Page text Block Start

Elon Musk tried to pretend to be smart on Twitter again, this time by stating what the problem is with performance on the Android Twitter app.
Musk claimed that the app was doing thousands of RPC (Remote procedure calls), and one of the senior engineers working on the app noted that the app did not use RPCs at all, they use the REST API, not the RPC API. (At least according to the discussion thread on this story. My only distinction with regard to computer programming is that it is so ugly that it might cause cancer ……… In tardegrades.)
Musk fired the engineer in a tweet.
When Elon Musk promised to improve Twitter's technical performance at the weekend, it was one of the company's own engineers who rubbished the new CEO's claims. Then a stampede of software engineers trundled in to support their comrade.
The famed SpaceX and Tesla entrepreneur posted a tweet on Sunday "to apologize for Twitter being super slow in many countries. App is doing >1000 poorly batched RPCs just to render a home timeline!"
Soon after, Twitter software engineer Eric Frohnhoefer decided to embark on a bit of career roulette. "I have spent ~6yrs working on Twitter for Android and can say this is wrong," he posted.
Musk returned: "Then please correct me. What is the right number?"
………
Asked again about the "right number" of RPCs, Frohnhoefer replied flatly: "Zero. The apps don't make RPC calls."
Though it was pointed out that it might not be a good idea to criticize your boss on a public platform, Frohnhoefer did have his supporters.
Responding to Musk's original post, software engineer Ben Leib said: "As former tech lead for timelines infrastructure at Twitter, I can confidently say this man has no idea wtf he's talking about."
Sasha Solomon, staff software engineer and co-tech lead of the core API platform team at Twitter, waded in, referring to the dramatic number of job losses among the technical teams. "You did not just layoff almost all of infra and then make some sassy remark about how we do batching[?]"
"Like did you bother to even learn how GraphQL works[?]," she said, referring to the query language which provides an approach to requesting data over HTTP.
Software engineer legend Grady Booch even joined the debate, saying the discussion provided "more evidence that @elonmusk is profoundly incompetent when it comes to leading an organization built around a software-intensive web-centric system at global elastic scale."
………
In news that will surprise no one, the Tesla tycoon earlier today said Frohnhoefer was fired, and the engineer confirmed, tweeting what appears to be him locked out of his company-issued Mac.
Elon, please just shut the f%$# up, and limit yourself to asking about the TPS reports.

Page text Block End
Data for review Block Start

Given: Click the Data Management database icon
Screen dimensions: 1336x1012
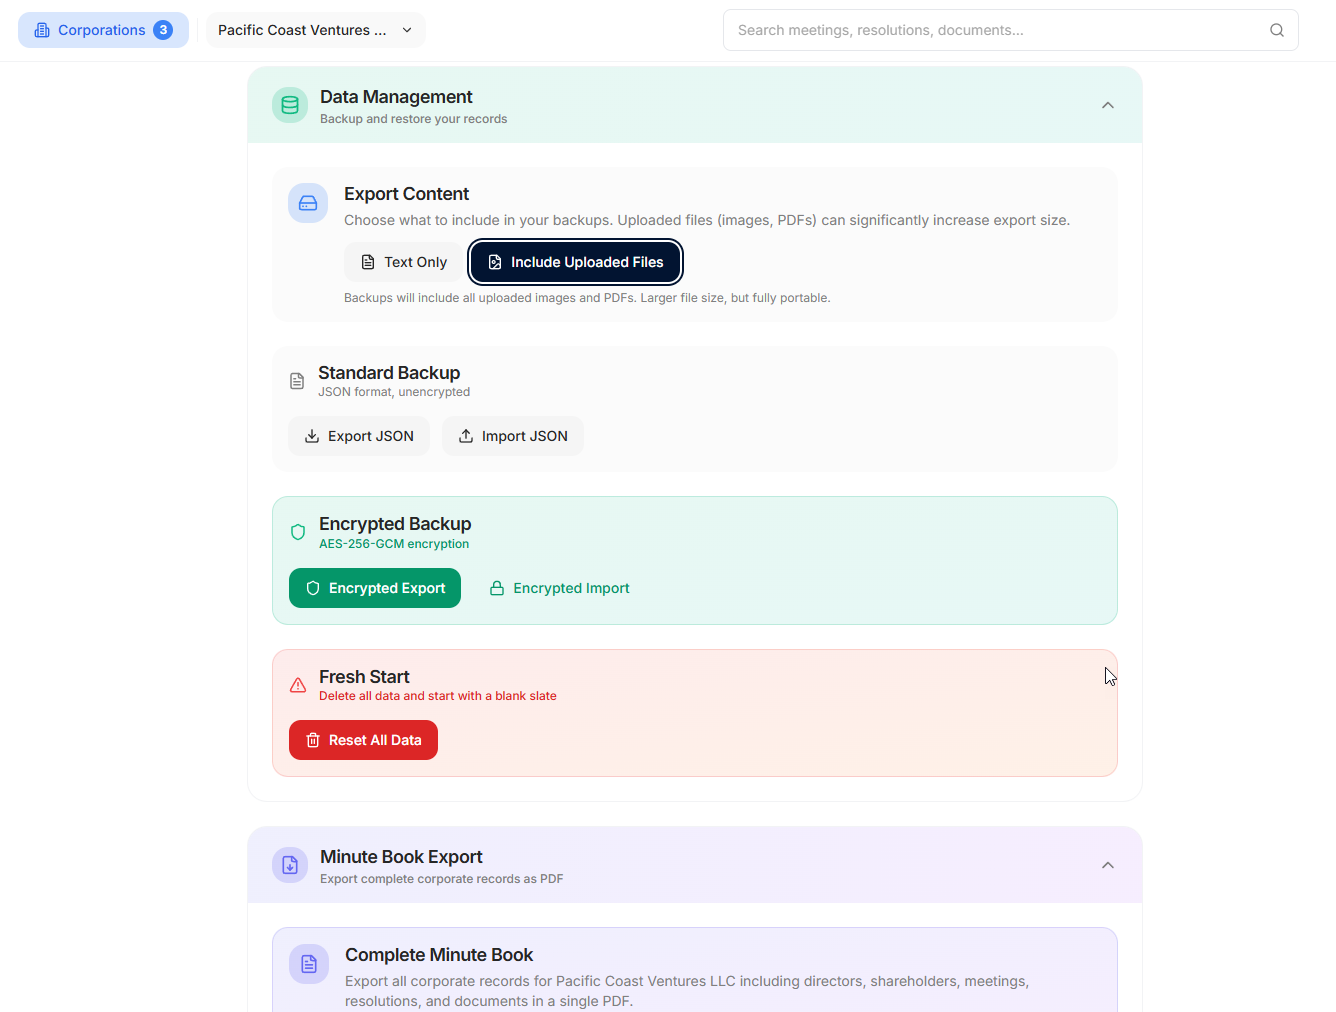Looking at the screenshot, I should pos(290,105).
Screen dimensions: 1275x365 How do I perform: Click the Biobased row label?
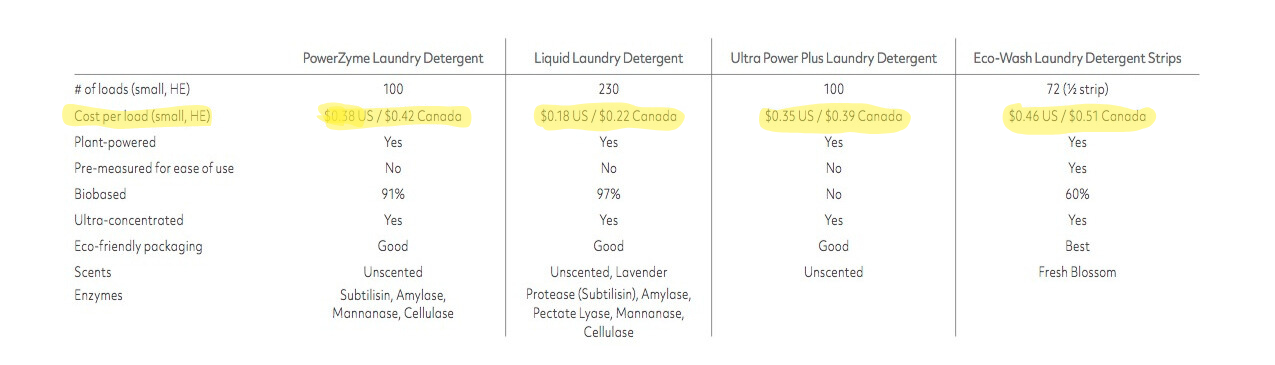click(x=100, y=194)
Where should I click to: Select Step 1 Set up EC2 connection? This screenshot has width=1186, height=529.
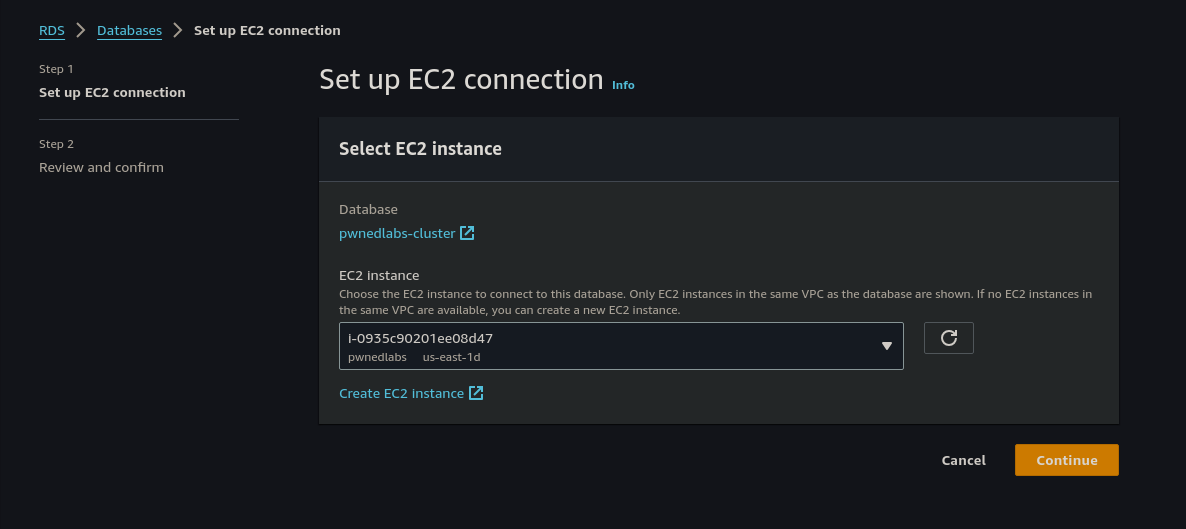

Data for review Block End

== Tasks ==
a – In the text about Elon Musk and Twitter's engineers, restate the paragraph beginning "Soon after, Twitter software engineer Eric Frohnhoefer" in a single, shorter sentence that keeps its main facts.
b – Carry on the text about Elon Musk and Twitter's engineers from the point where it stops.

== Expected responses ==
a – Shortly afterward, Twitter software engineer Eric Frohnhoefer gambled with his career by posting that, having spent about six years working on Twitter for Android, he could say the claim was wrong.

b –
3 comments :
Not to spoil the party but
1. GraphQL is a pile of shit that is currently super-fashionable, probably BECAUSE it solves a problem (limited connections to a single host) that hasn’t existed since HTTP/2 was invented
2. One thing GraphQL is super-good at? Breaking HTTP caching. Which means instead if your app furiously requests the same data over and over, instead of getting data served from the browser’s cache with, at most, a few byte round trip to get a 304 NOT MODIFIED (yup, your copy of that is up to date), you do a round trip to the server and grab the whole payload again, because your request gets stirred together with whatever else other parts of the application happen to be asking for at around the same time, making the new request not match anything in the cache.
3. What that leaves us with is (imagine Beavis and Butthead voice) “Heh, he said RPC! Like it’s 1995 or something.” I.e. a pointless quibble over terminology. You’re making a ton of unnecessary, expensive calls over the wire, and the thing you can come up with is to get snarky over the fact that the thing at the other end of the wire is not called a “procedure”? You SHOULD get fired for that.
His terminology may be antiquated, but I suspect Musk’s analysis is on the money - and I am not a Musk fan.
-Tim (I gave up trying to get this thing to accept my Google credentials and not black hole my comments)
RPC is still used today, and is something very specific.
Musk got it wrong, and fired the people at his company who noted it, including (later links) people on the Twitter Slack who observed this.
He's a probably mentally ill snowflake.
You are calling a server asking it to send you some data. The fact that the thing you call is not called a procedure, and doesn’t use a particular RPC protocol is well and truly beside the point. Round trips are round trips, and GraphQL is a great way to generate lots of pointless ones.